_Exercise text:_
———

Another place that I loved, which is not an entirely gluten free facility, but still had an amazing meal at, was La ferme de la Charbonnière, a small, family-owned farm with a restaurant on site. It’s not in the town center so you’ll need a car (or an Uber) to get there, and the place was packed with locals, not tourists. We had the advantage of visiting friends who lived there so we could find out about this place. It was amazing! They make their own cheeses right there at the farm and you can have the fresh, amazing cheese right there in their restaurant. I had the raclette dinner, which was entirely gluten free other than the baguette they served. I didn’t eat the baguette (or get anywhere near it) but I was able to enjoy fresh melted raclette over potatoes with meats and a salad. I also sampled more cheeses as they brought around a cheese board, and the dinner finished off with fresh ice cream. It was an absolutely incredible dinner. Make sure you brush up on a little French or bring your Google Translate app with you at least though, because as this place was not geared towards tourists, you may have a little trouble getting by in just English. Definitely worth it though! This was one of the highlights of my trip.
Annecy was a smaller city, but was absolutely gorgeous and honestly one of my favorite places in France. Definitely check it out if you get the chance! I’ll write a blog post specifically about Annecy later so I can describe some of the amazing things I saw and did there. 🙂
Things I loved in Strasbourg…
Our final stop in France was a few days spent in Strasbourg. By this point of the trip we were a little lighter in the wallet and a little more tired, so we stocked up at the grocery store, which had plenty of gluten free options, and we had frequent picnics along the side of the canals. We did, of course, eat out on several occasions. There’s a restaurant in Strasbourg called La Pause Quinoa, which had all of their gluten free options clearly marked on the menu. I ate here several times. Another good one is L’Eden Sans Gluten, which is a completely gluten free facility. There’s also L’Eden Libre de Gluten, which is more of a bakery. I stocked up on pastries and baguettes there and chowed down!
Some helpful tips and information…
Knowing how to speak a little bit of French and communicate my need for gluten free foods came in extremely handy on many occasions while in France, but even if you don’t speak a word of French…don’t worry! Look for ‘sans gluten’ on menus in restaurants, carry with you a French Gluten Free Restaurant Card, and show it to servers when you’re unable to communicate your needs properly. Many servers in the tourist areas do usually speak English anyway, but in case they don’t, the restaurant card will let them know what you need and they will be able to point out what is safe on the menu.
One thing I would highly recommend is that you download an app for your phone called Find Me Gluten Free. This app is wonderful and helped me to locate places serving up gluten free foods in my area so I wouldn’t have to spend so much time searching. (You can also just use their website to search if you can’t download the app for whatever reason). I used it all over France and plan on using it on my future travels and even around home as well. I told another friend who was traveling through Germany at the same time as my France trip about the app and she sent me back a picture of a wonderful looking GF pizza she found with the app. It’s the best! I recommend it to every celiac or gluten intolerant individual as it makes life so much easier (and more delicious)!
What have your experiences been traveling through France while gluten free? Any additional tips or great places to eat we should know about? I would love to hear about it in the comments!

———

_Extracted entries:_
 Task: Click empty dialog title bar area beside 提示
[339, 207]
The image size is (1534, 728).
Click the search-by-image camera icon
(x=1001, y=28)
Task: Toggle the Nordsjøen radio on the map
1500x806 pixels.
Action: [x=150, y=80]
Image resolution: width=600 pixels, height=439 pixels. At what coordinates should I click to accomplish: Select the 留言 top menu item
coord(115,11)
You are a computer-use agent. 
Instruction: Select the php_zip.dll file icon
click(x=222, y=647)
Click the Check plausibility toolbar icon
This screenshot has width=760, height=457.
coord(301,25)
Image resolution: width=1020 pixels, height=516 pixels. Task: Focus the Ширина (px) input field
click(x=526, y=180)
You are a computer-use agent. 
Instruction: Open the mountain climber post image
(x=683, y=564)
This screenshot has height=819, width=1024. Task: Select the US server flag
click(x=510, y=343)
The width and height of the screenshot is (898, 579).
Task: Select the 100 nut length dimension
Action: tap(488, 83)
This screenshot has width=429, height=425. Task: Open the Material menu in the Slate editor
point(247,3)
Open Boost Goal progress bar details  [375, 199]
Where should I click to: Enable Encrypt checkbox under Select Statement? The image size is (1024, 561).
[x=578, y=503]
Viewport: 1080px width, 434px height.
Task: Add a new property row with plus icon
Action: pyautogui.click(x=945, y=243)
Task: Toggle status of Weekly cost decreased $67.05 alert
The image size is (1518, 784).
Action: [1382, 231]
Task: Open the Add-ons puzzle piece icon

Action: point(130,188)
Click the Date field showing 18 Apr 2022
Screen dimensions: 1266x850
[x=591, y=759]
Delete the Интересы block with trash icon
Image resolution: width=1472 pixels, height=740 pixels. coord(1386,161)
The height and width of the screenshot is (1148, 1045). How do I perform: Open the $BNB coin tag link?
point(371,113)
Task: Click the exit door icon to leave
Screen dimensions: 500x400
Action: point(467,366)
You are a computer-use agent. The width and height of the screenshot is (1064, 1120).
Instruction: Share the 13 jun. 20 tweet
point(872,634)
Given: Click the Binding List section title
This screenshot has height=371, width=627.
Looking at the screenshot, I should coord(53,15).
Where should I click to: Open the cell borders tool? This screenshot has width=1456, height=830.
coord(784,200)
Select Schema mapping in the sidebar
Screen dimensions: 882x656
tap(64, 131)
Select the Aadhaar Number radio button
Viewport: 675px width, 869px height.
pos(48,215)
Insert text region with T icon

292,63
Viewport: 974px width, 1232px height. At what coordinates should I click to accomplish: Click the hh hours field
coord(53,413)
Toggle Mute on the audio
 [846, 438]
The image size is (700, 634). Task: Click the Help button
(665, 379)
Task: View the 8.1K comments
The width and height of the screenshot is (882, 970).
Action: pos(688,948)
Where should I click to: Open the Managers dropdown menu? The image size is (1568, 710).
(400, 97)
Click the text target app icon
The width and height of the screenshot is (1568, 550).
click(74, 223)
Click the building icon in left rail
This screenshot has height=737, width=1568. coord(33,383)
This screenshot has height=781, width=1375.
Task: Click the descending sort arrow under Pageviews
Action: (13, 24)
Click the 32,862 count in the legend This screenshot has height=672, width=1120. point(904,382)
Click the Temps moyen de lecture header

———

_Exercise instructions:_ Translate this sentence from the text on gluten-free travel in France into Spanish: "They make their own cheeses right there at the farm and you can have the fresh, amazing cheese right there in their restaurant."

_Task response:_ Hacen sus propios quesos allí mismo, en la granja, y puedes comer el queso fresco e increíble allí mismo, en su restaurante.